◆ **Exercise**: Write out every record below exactly as it stands, leaving the pictures out.

Data for review START

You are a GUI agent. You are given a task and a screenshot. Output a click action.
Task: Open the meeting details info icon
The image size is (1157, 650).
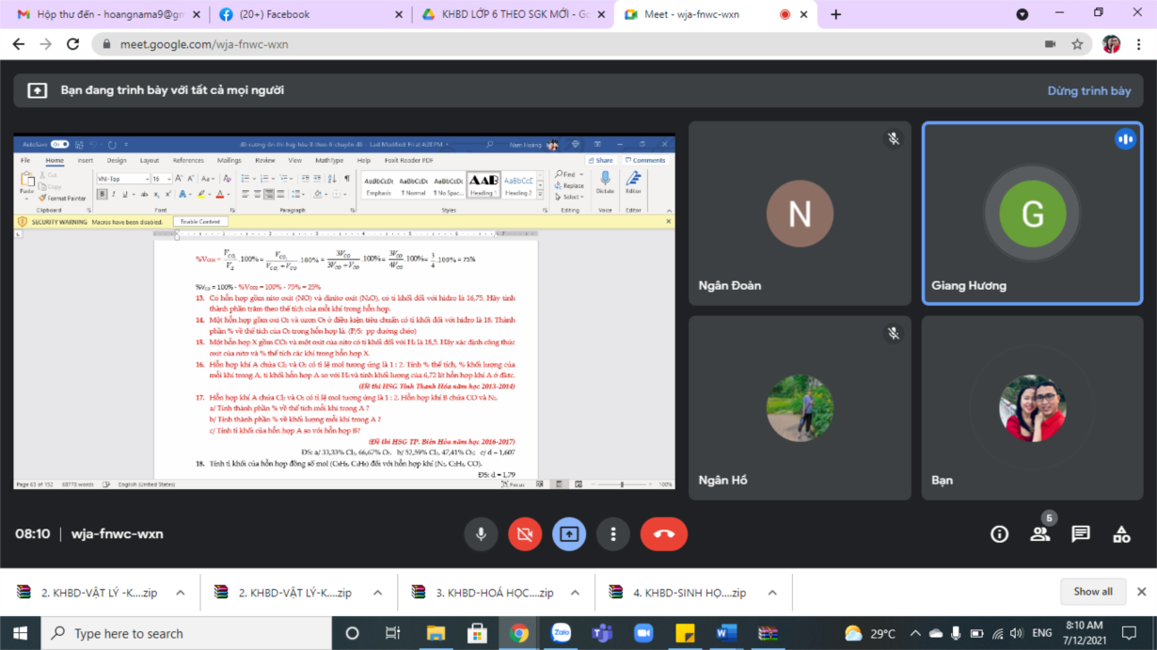tap(999, 534)
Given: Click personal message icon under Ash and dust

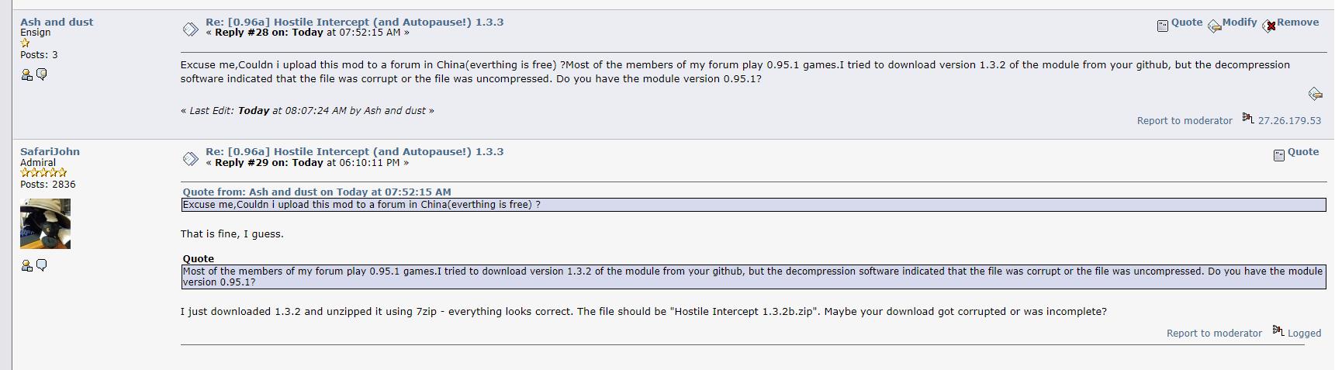Looking at the screenshot, I should (x=42, y=74).
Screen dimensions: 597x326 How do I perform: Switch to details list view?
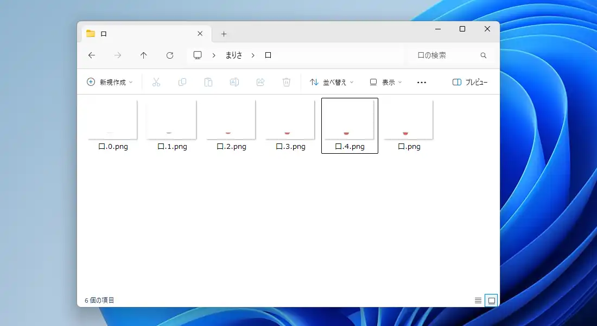click(x=478, y=300)
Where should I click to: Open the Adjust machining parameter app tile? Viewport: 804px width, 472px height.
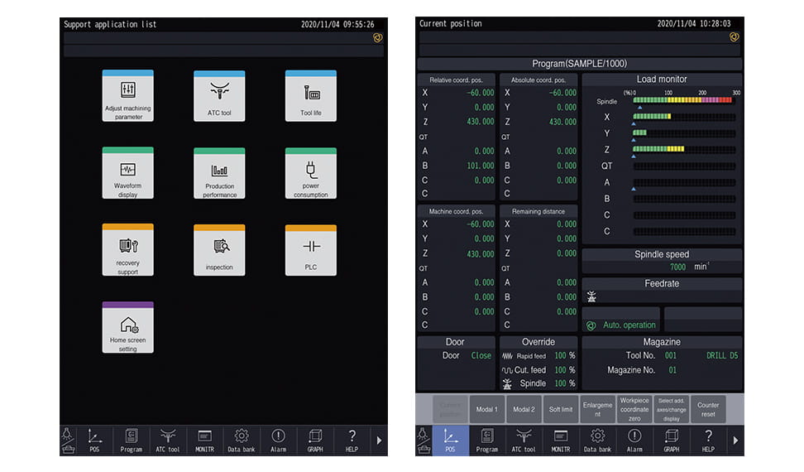[x=127, y=96]
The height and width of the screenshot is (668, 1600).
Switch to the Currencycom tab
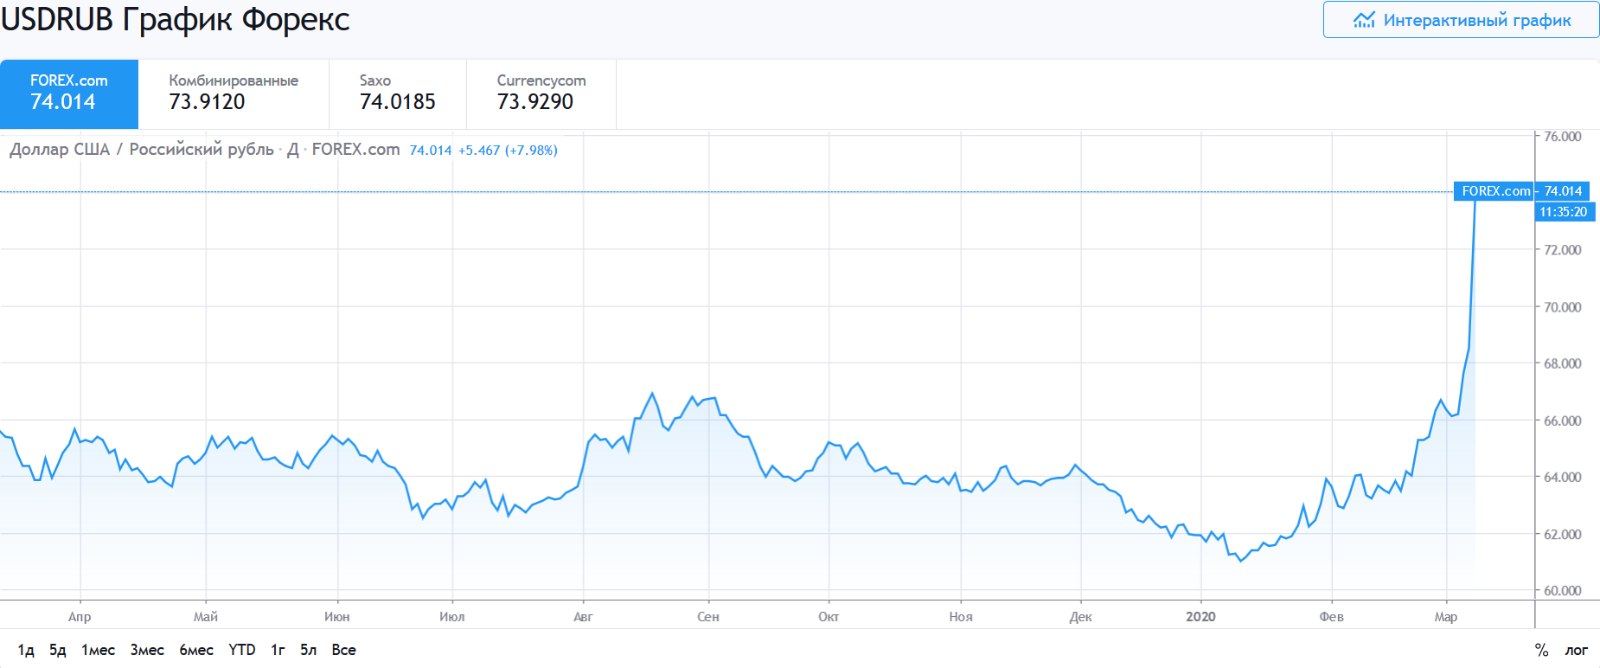pos(541,93)
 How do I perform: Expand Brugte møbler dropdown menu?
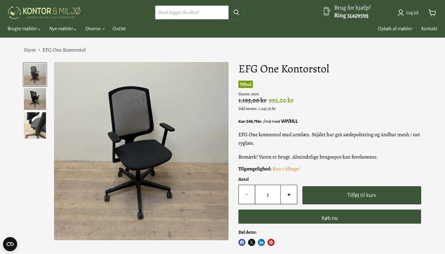[x=24, y=29]
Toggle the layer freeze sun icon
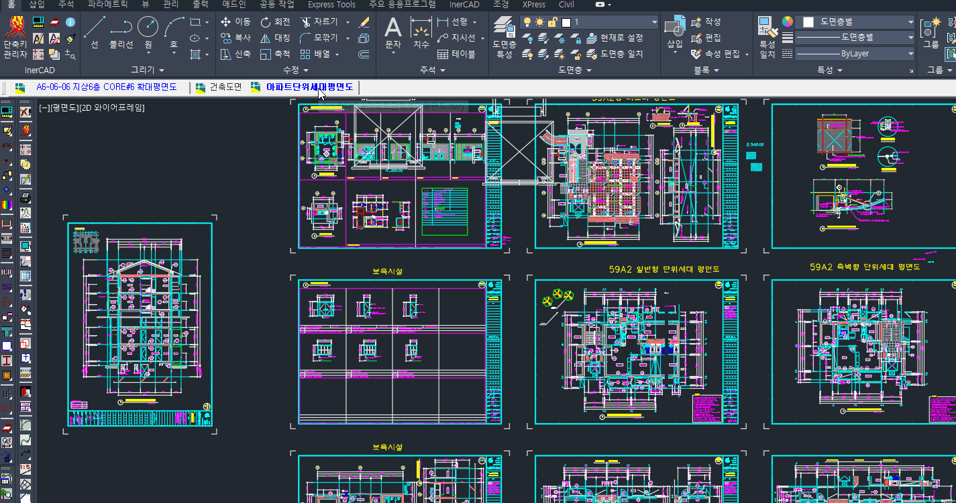The image size is (956, 503). coord(539,22)
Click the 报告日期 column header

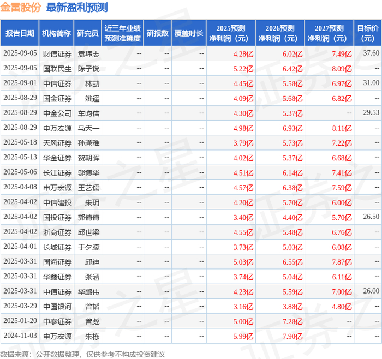[20, 33]
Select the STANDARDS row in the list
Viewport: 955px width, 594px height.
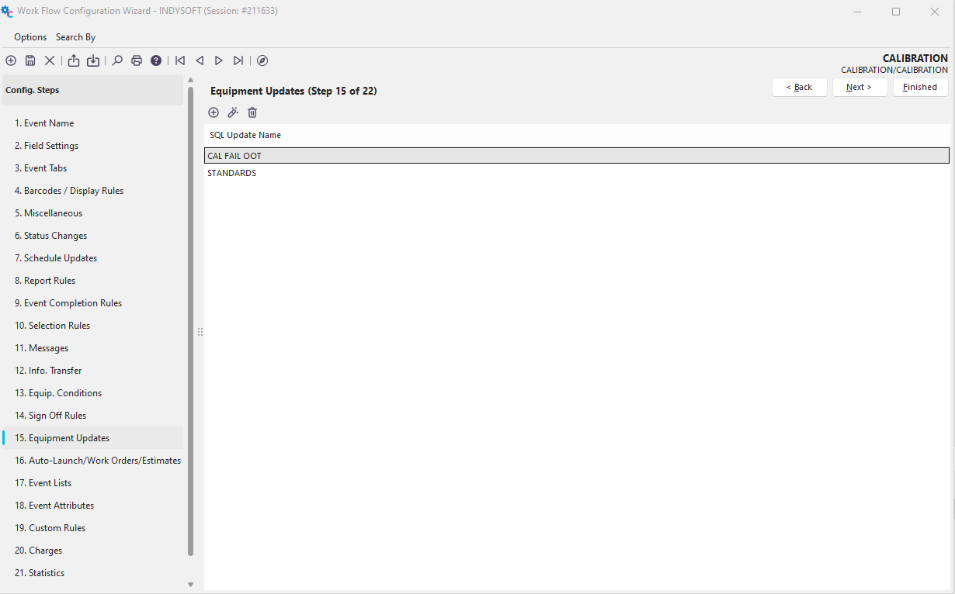coord(232,173)
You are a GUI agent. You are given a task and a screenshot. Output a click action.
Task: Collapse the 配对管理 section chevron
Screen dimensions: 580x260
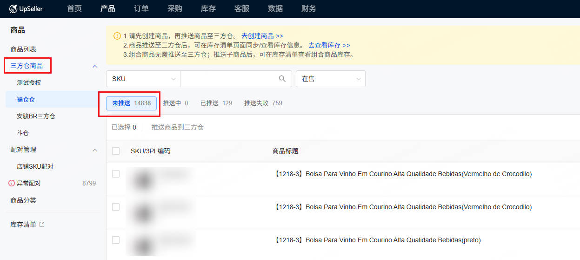click(95, 150)
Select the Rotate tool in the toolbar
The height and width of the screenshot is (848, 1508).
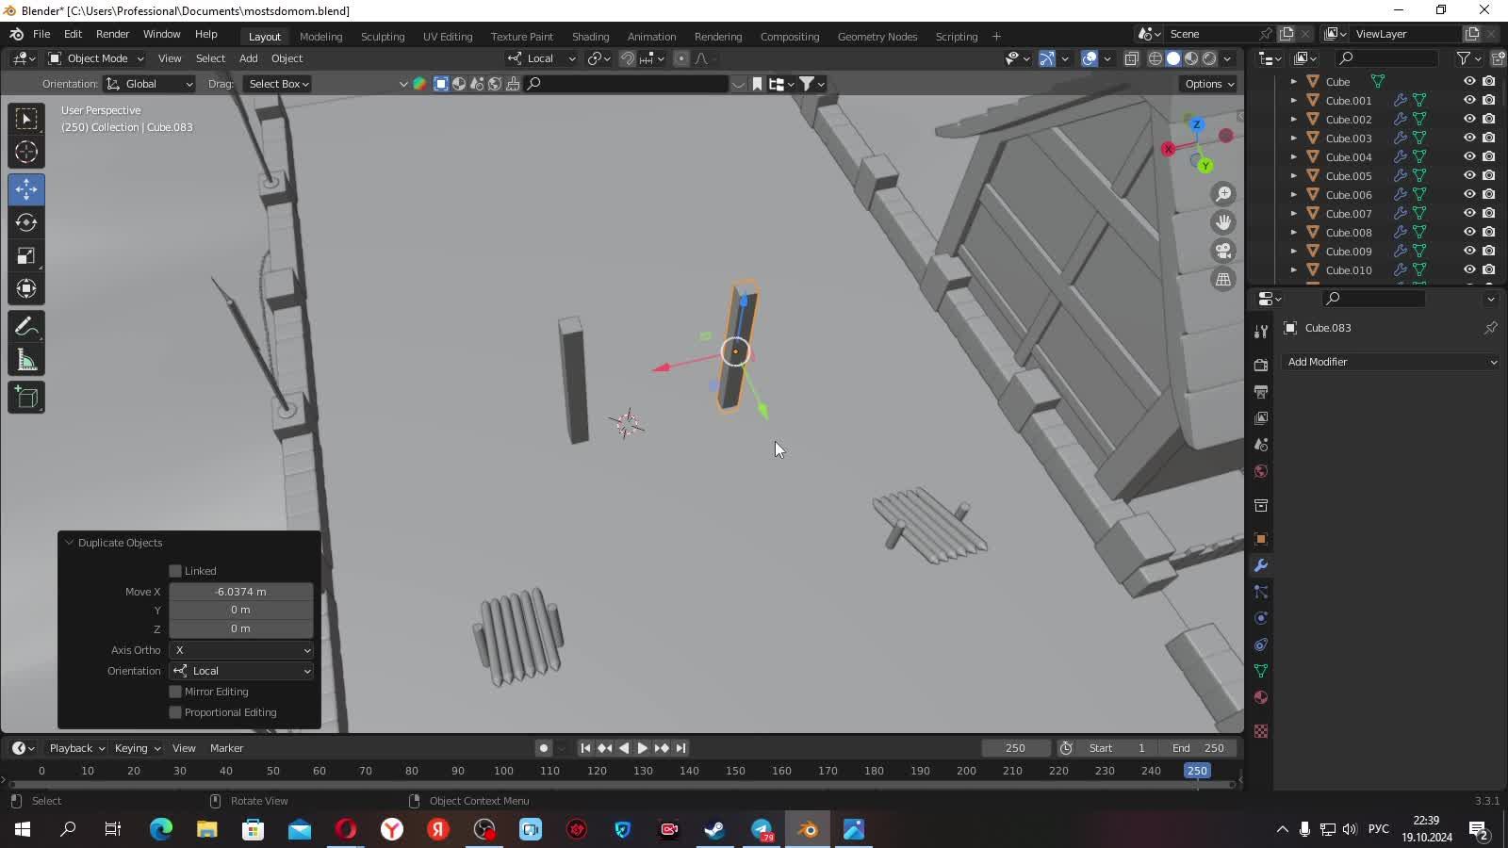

Data for review END

◆ **Task solution**:
You are a GUI agent. You are given a task and a screenshot. Output a click action.
Task: Open the meeting details info icon
The image size is (1157, 650).
tap(999, 534)
Given: Click personal message icon under Ash and dust

Looking at the screenshot, I should (x=42, y=74).
Screen dimensions: 597x326 How do I perform: Switch to details list view?
click(x=478, y=300)
Where should I click to: Open the Adjust machining parameter app tile? Viewport: 804px width, 472px height.
[x=127, y=96]
The height and width of the screenshot is (668, 1600).
Switch to the Currencycom tab
pos(541,93)
 How do I perform: Expand Brugte møbler dropdown menu?
[x=24, y=29]
Toggle the layer freeze sun icon
The image size is (956, 503). coord(539,22)
Click the 报告日期 column header

[20, 33]
Select the STANDARDS row in the list
Viewport: 955px width, 594px height.
coord(232,173)
You are a GUI agent. You are given a task and a screenshot. Output a click action.
Task: Collapse the 配对管理 section chevron
Screen dimensions: 580x260
click(95, 150)
Select the Rotate tool in the toolbar
The height and width of the screenshot is (848, 1508).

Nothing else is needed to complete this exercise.